• _FRAGMENTO DE TEXTO_:
La cuestión de fondo no es la seguridad ciudadana, sino cómo alcanzarla. Hay una forma ajustada a la normativa internacional y reconocida ampliamente, excepto por las dictaduras. Hay otra que satisface egos autoritarios y sanguinarios, que se erigen sobre despojos humanos. En sus trece, el régimen de Bukele alegó las bondades de esta opción ante el Comité contra la Tortura de Naciones Unidas, pero no convenció. El Comité no solo rechazó sus alegatos, sino que censuró su conducta. Poco antes, uno de los directores de la represión había argüido que los soldados cargan una cartilla con los procedimientos establecidos por la Cruz Roja. Pero los de la naval que acosaron, torturaron y capturaron a los jóvenes de una comunidad del Bajo Lempa, o los soldados que dijeron a un padre angustiado de Izalco que agradeciera que su hijo recién capturado estaba con vida, porque tenían orden de matar, deben haberla olvidado en alguna parte. Esas prácticas son contrarias al derecho y la justicia, y también a la voluntad de Dios. Esos soldados y policías no son instrumentos de ningún plan salvífico, sino de una voluntad extraviada.

• _TAREA_: En el fragmento sobre la seguridad ciudadana, ¿ante qué organismo defendió el régimen de Bukele las bondades de su opción? Los datos que aparecen a continuación no son necesarios.

• _DATOS PARA ANALIZAR_:
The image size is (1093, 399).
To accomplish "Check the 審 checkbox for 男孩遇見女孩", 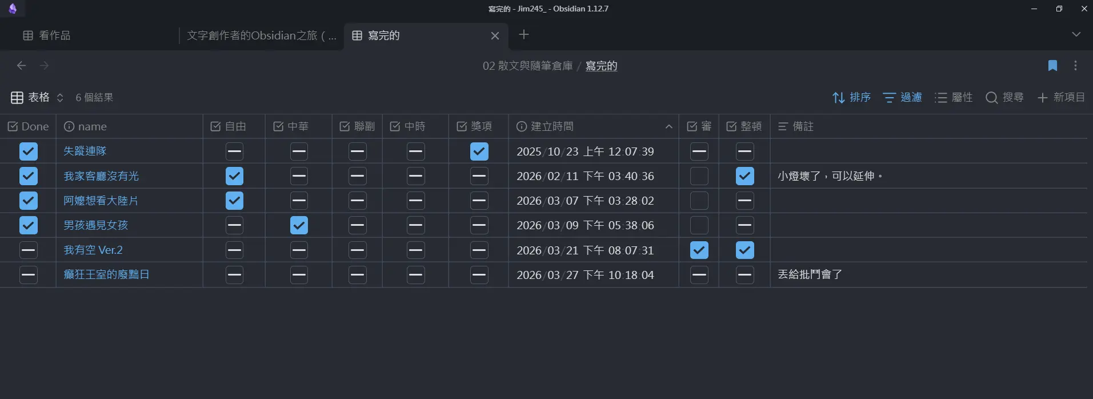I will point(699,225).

--

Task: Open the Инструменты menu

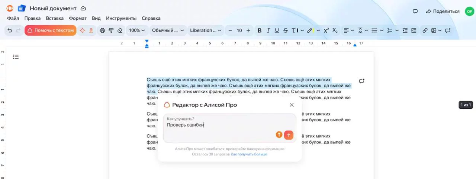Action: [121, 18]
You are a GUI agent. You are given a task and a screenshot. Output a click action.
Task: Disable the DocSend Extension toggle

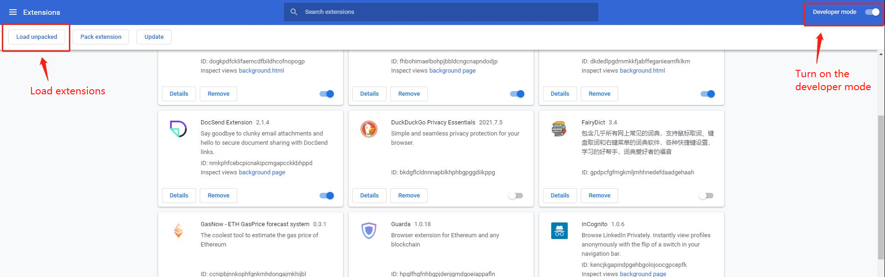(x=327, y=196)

• _RESPUESTA_: Ante el Comité contra la Tortura de Naciones Unidas.